The truth is that I think I've lost a little bit of interest in all of this. Or maybe I just don't have time anymore. Or maybe both. Anyway. As I had these programs sitting on my computer for a long time, I thought that maybe they could be of some interest for a handful of persons who are interested in the subject.



2. Visual attack: enhance LSBs

This very simple program was used to produce the images here, here and here. It's going to do the opposite of what a steganographical tool generally does. It will eliminate all 7 high-level bits for each pixel except the last LSB. So all bytes are going to be 0 or 1. The problem is that 0 or 1 on a 256 values range won't give any visible color. So, I enhance these LSBs. Basically, a 0 stays at 0, and a 1 becomes maximum value, or 255. That will give some flashy colors, the LSBs of the original image are going to become very visible, good enough for a visual check. So maybe we can see some patterns emerge.

The program and its source are here. Just run it, and select a 24-bits BMP file. An enhanced LSB image of the original image will be created in the same directory. Its name will be the same except that a "_LSB" extension will be added. That's it. Modify it freely to suit your needs. For example, you could enhance the second bit plane instead of the first one, or whatever you need.

Let's see an example with a random image sitting on my computer. It's the Beat Girl, the symbol of late 70's english ska band "The Beat". We will use one of the simplest free steganography tools available, InPlainView, without using the XOR encryption. To view as a web page, I re-transformed all the BMPs as GIFs. You can get the actual BMPs by clicking on the links below the images.
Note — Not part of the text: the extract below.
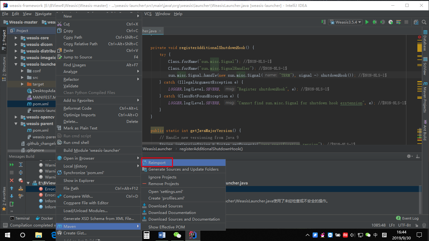Open the Database tool window
This screenshot has height=241, width=429.
(x=426, y=39)
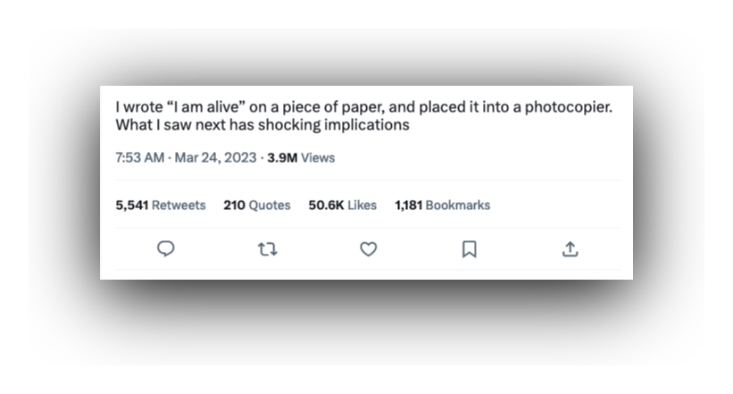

What is hidden How the image looks like How the enhanced LSBs look like Comments
Nothing
original BMP

original BMP
We can see that the LSBs are very strange on this picture. I would guess these big blocks come from some JPG step before this image reached me. JPG works on 8x8 pixels blocks. Never use JPG for this kind of image. JPG is for photographs.
1 kb of random data
original BMP

original BMP
The random data hidden in the LSBs becomes very apparent. Note that the first line of pixels in the BMP file is the last line of the image on the screen, a peculiarity of the BMP format. This is why hidden LSBs appear in the bottom of the image.
5 kb of random data
original BMP

original BMP
Even more random "hidden" data.
Poem "If" by Rudyard Kipling, 1.5 Kb ASCII text
original BMP

original BMP
Now the hidden data is not random bytes but a simple text, we can see a pattern appearing in the enhanced LSBs. Something like vertical lines. It's due to a particularity of ASCII encoding. Most of the letters (especially similar ones, like the lower case group, which are the vast majority of a normal text) have many bits in common (3 out of 8 in the case of lower case). So you have a repeating pattern every 8 bits. In BMP pictures, you hide 3 bits in one pixel (one in the Red, one in the Green, one in the Blue). So you will see similar pixels appearing every ((8/3)x3) pixel, which is 8 pixels. That's what we see here: the vertical bands come back every 8 pixels. In conclusion, this very simple visual attack can give you an idea of not only the size of the hidden text, but also of its nature, just by looking at an image.


Now just for fun, another little simple experiment. Take the original BMPs above, with various things hidden inside, and compress them with your favorite packer. Then look at the size of the compressed images. Here is what I have with 7-Zip compressor, using the zip algorithm:





So, as you can see, these images look all the same and have the same size. Just looking at them, you cannot see any difference, and cannot guess there are different things hidden in them (well, that's the point of steganography). But when you compress them, the fact that something is hidden becomes apparent. Especially when you hide random data (or an encrypted message, which will look like random data). Random data does not compress, because it doesn't have any redundancy that compression algorithm use. So add 5 kb of random data in an image, you cannot see it because it is in the LSBs, but the compressed size of this image will be roughly 5 Kb higher than the original image, as we can see here.

My point here is that sometimes, what you cannot see by eye is not missed by mathematical algorithms. Which is a nice introduction for the next chapter.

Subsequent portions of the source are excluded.